** start EXCERPTED RECORDS **
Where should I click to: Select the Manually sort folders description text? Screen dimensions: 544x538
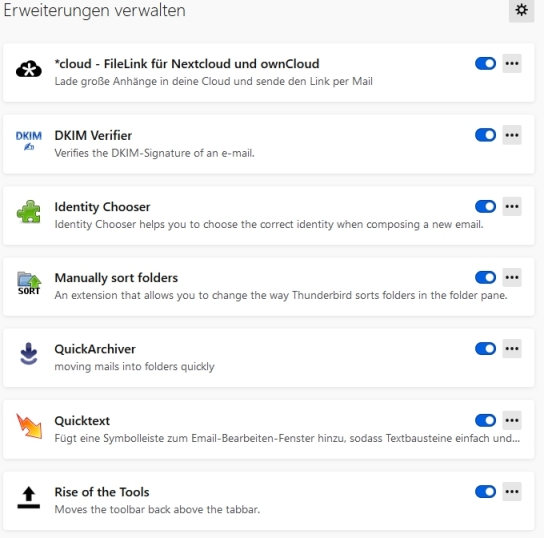[281, 295]
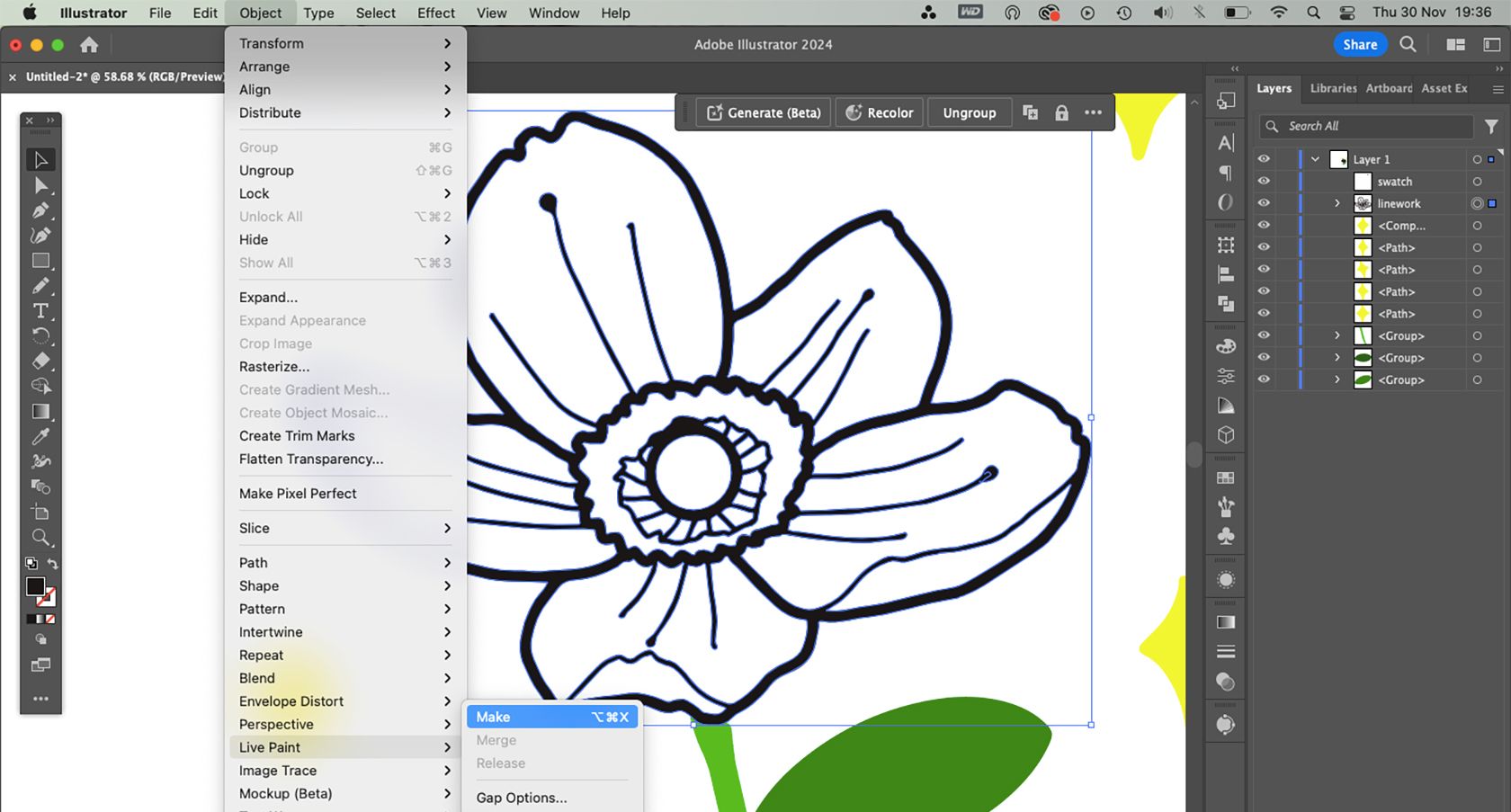This screenshot has height=812, width=1511.
Task: Pick the Gradient tool
Action: tap(40, 412)
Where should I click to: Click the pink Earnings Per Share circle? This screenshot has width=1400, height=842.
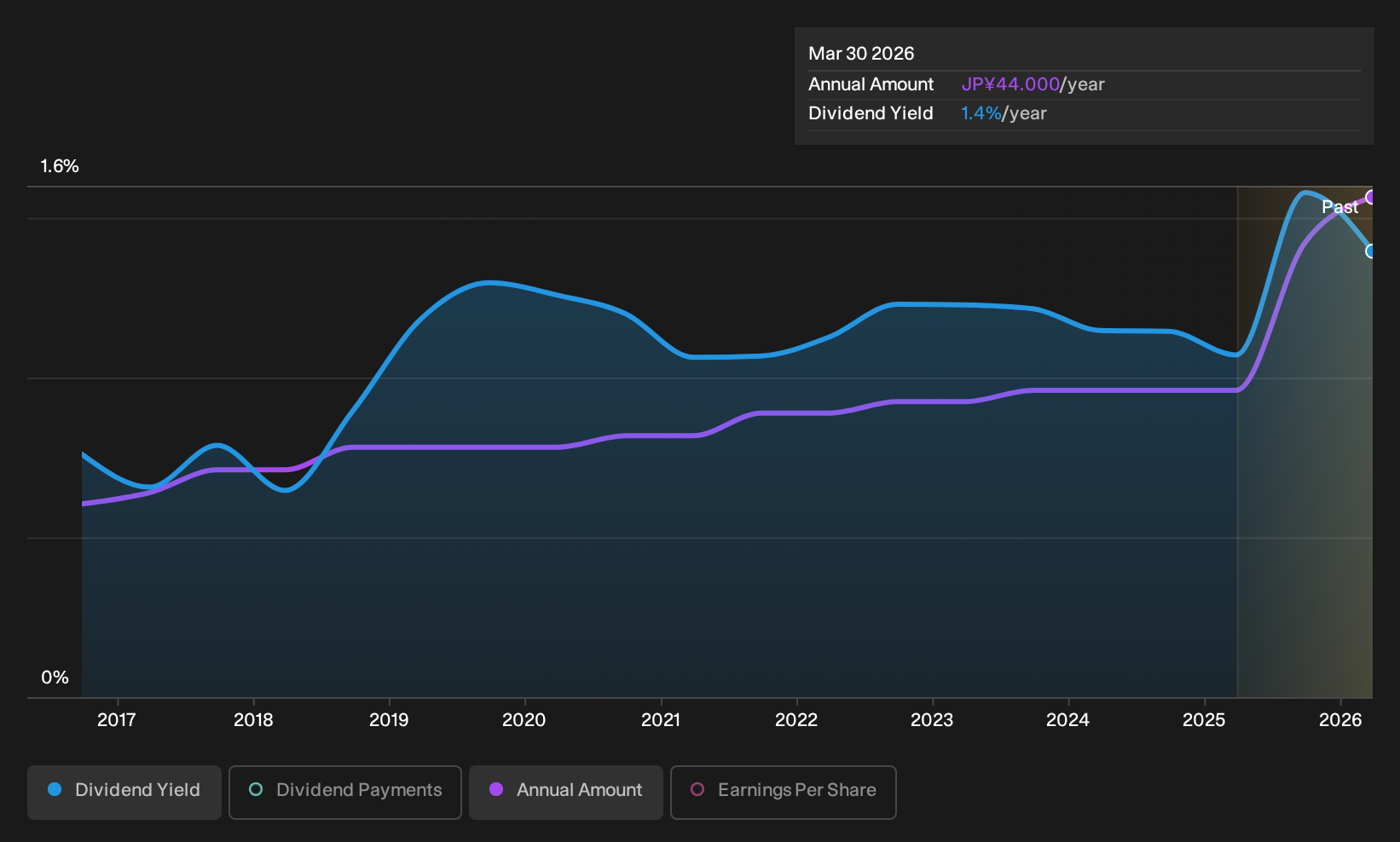tap(697, 789)
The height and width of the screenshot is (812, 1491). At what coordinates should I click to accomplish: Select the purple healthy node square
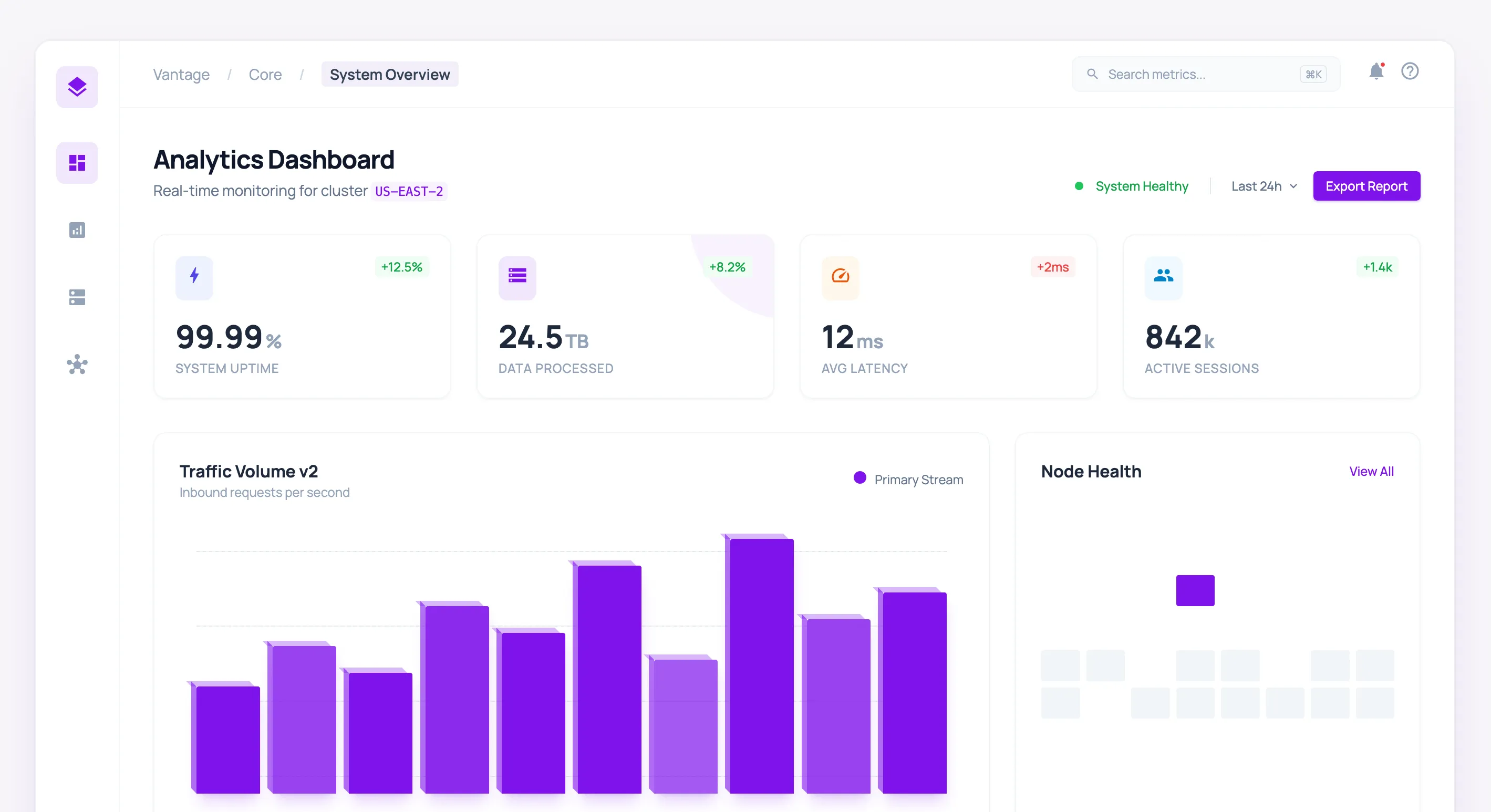pos(1195,590)
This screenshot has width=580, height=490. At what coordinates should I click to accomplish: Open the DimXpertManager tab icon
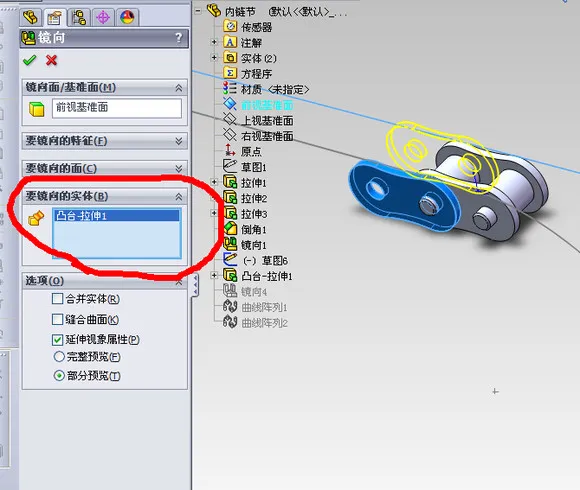click(102, 17)
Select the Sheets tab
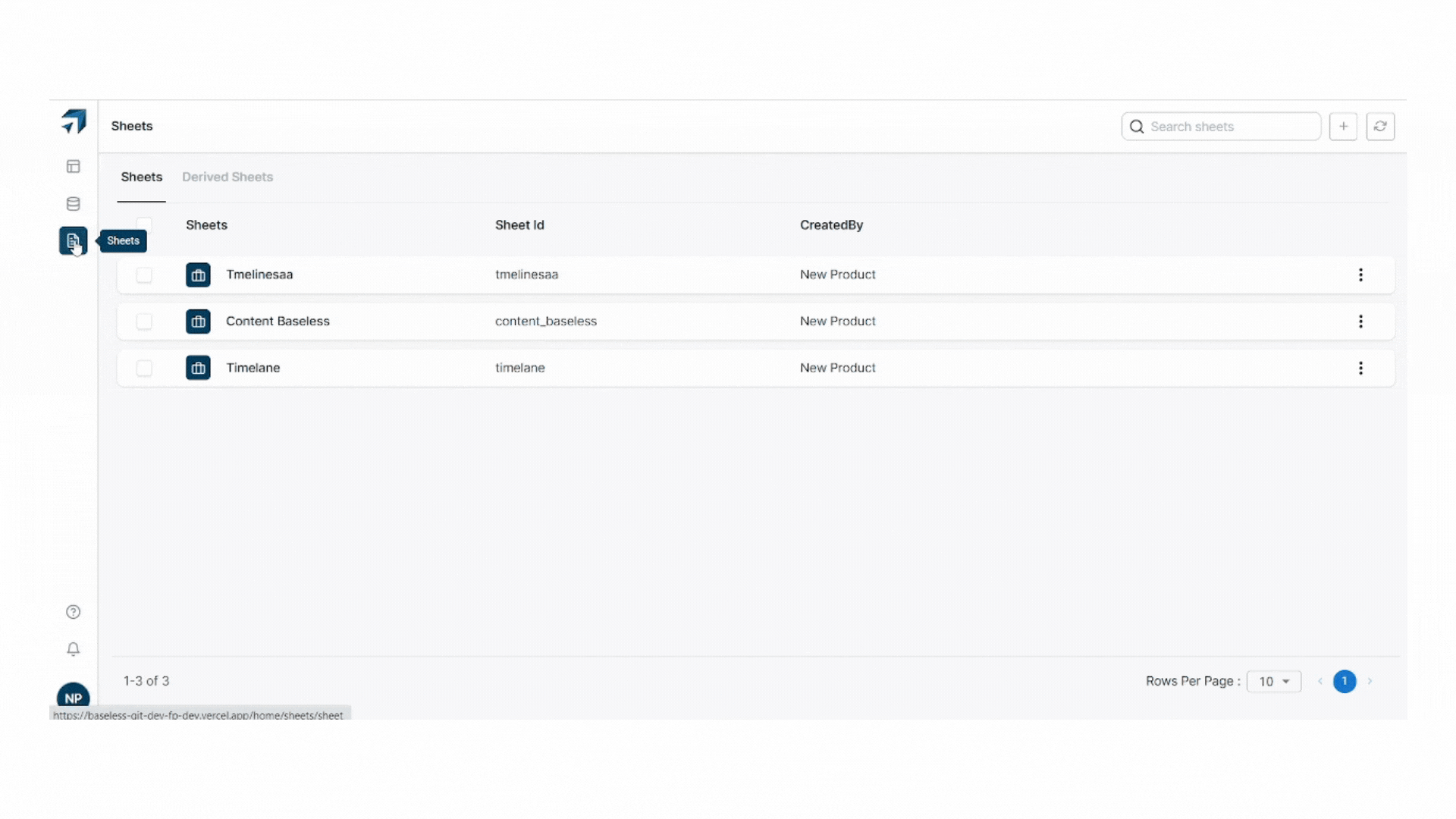 [x=141, y=176]
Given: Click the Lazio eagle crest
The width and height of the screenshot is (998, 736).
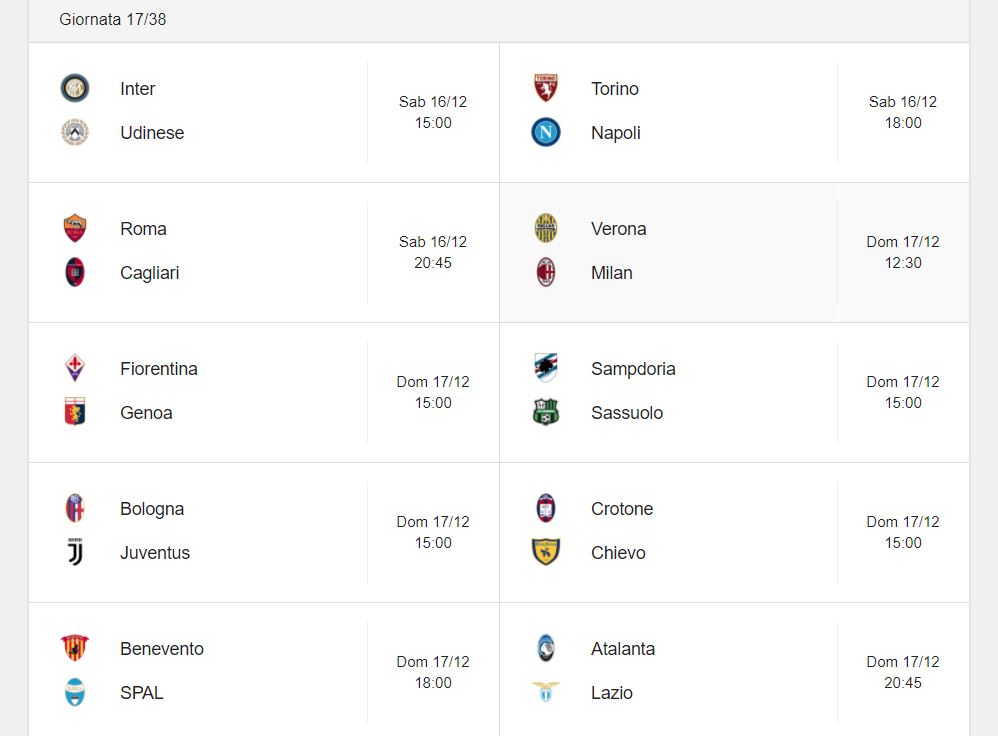Looking at the screenshot, I should tap(545, 692).
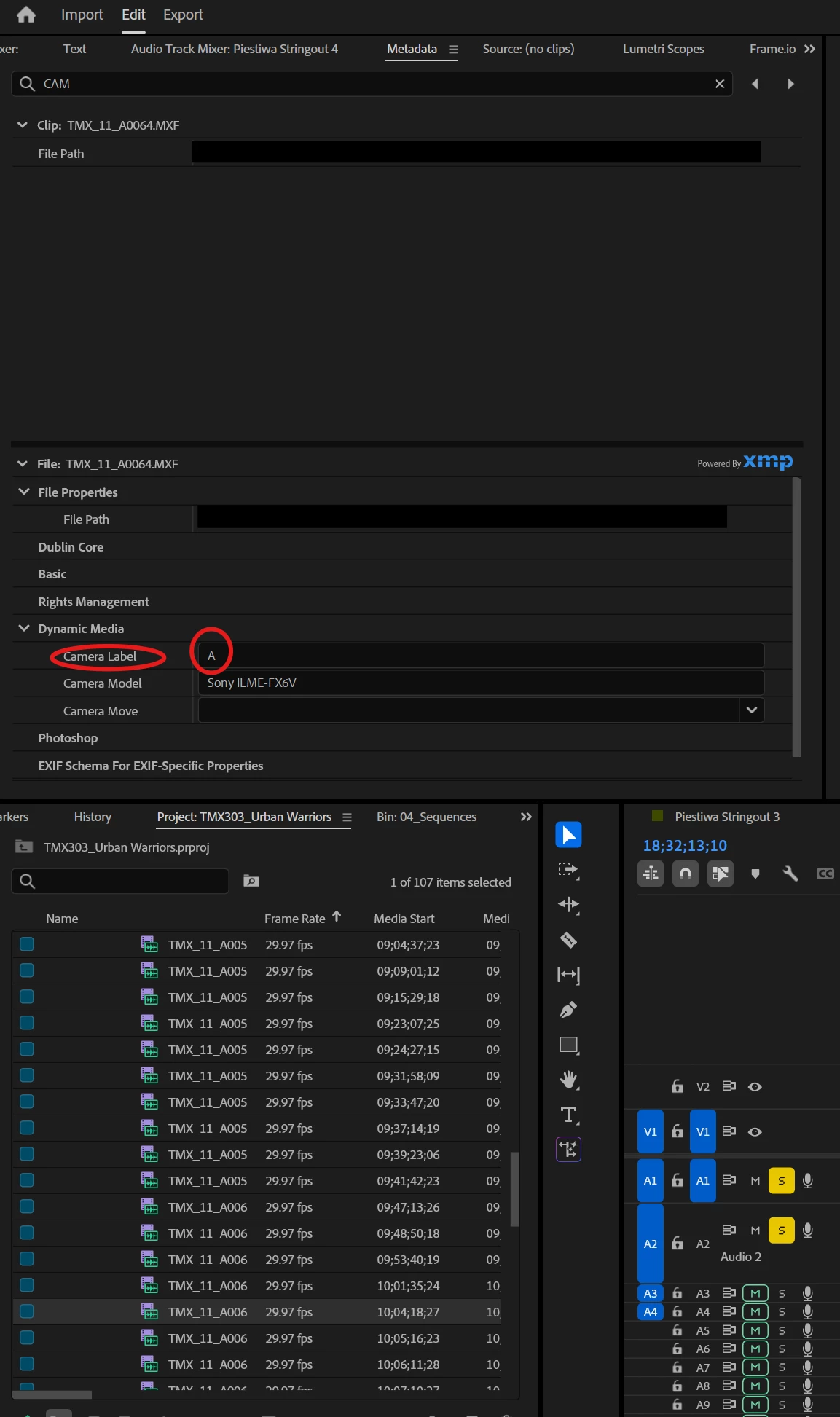Select the Ripple Edit tool
The image size is (840, 1417).
[568, 905]
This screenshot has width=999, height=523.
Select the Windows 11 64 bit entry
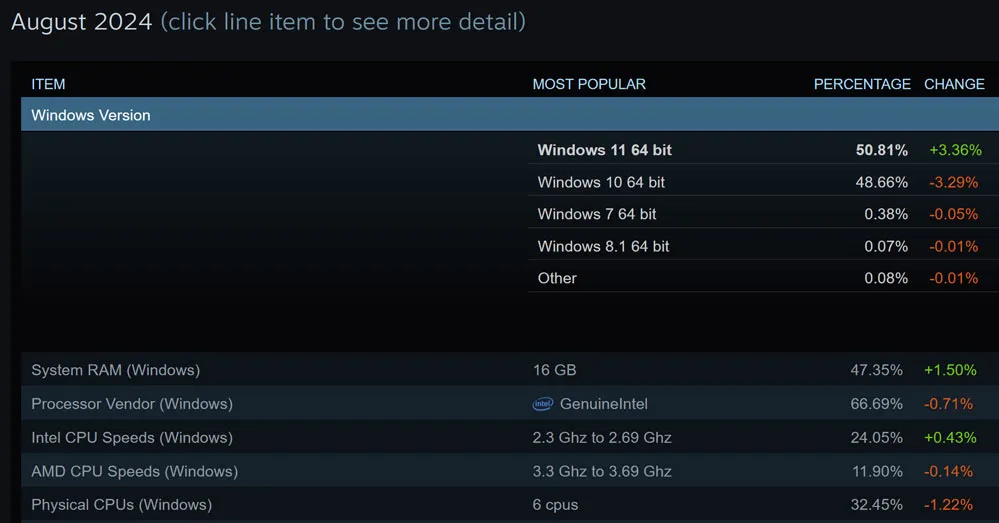[605, 150]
** end EXCERPTED RECORDS **
Copy every line of the listing above word for word, omitting the pictures.

IN RESPONSE:
Where should I click to: Select the Manually sort folders description text? Screen dimensions: 544x538
[281, 295]
This screenshot has height=812, width=1511.
Task: Pick the Gradient tool
Action: tap(40, 412)
Where should I click to: Click the pink Earnings Per Share circle? This screenshot has width=1400, height=842.
tap(697, 789)
The height and width of the screenshot is (812, 1491). At what coordinates should I click to accomplish: Select the purple healthy node square
pos(1195,590)
This screenshot has width=580, height=490. At what coordinates should I click to accomplish: Open the DimXpertManager tab icon
click(102, 17)
Select the Sheets tab
 [x=141, y=176]
Given: Click the Lazio eagle crest
The width and height of the screenshot is (998, 736).
Looking at the screenshot, I should tap(545, 692).
Select the Ripple Edit tool
The image size is (840, 1417).
[568, 905]
This screenshot has width=999, height=523.
Select the Windows 11 64 bit entry
[605, 150]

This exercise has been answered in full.